Data Sorting

Sorting: the Algorithms are good; knowing When to sort is the key question

Many years ago Bruce at the carpet mill on Dyer Road in Santa Ana controlled the data processing at his firm. He had many kinds of tapes drives, and I used to visit him with tapes, so that he could convert my tapes to some other density. Then I would drive to my customer site and deliver the tape. (We had no internet and ftp was too primitive.) In return for his service, I gave him free consulting. I gained a service that cost him little more than a few tape mounts; he gained knowledge which he treasured.

On that particular day, he was concerned about his billing program. The program for each customer sorted many of lines of data. Each line represented a spool of yarn for the carpet on the order. (Later we consolidated the lines.) As the carpet makers put spools into the weaver, the makers entered the code for the spool into the computer. For small orders, his program whizzed thru the process. For big orders, like several thousand spools, the program took hours. We looked at his sort routine; it was a good bubble sort.

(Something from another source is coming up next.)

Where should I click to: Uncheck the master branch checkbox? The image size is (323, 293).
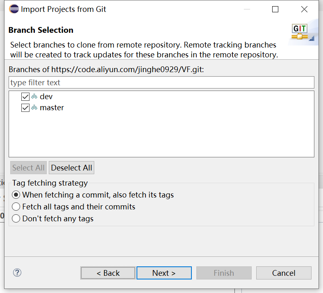25,108
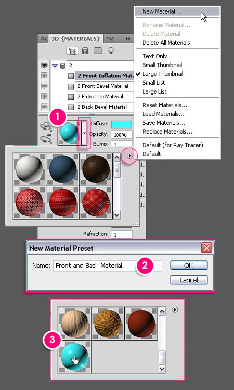This screenshot has width=234, height=390.
Task: Confirm the New Material Preset with OK
Action: 189,265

A bubble sort makes passes thru the data and finds a maximum item on each pass. The sort might also put adjacent pairs in order. The formula for time varies with the square of the number of items, like t = k * N * N, Typically, k is some small number that represents the average time per data item. The value might be like one thousandth of a second. Thus, when N = 100, the time would be 100 * 100 / 1000, which yields about ten seconds. A thousand spools took twenty minutes and ten thousand would take 30 hours.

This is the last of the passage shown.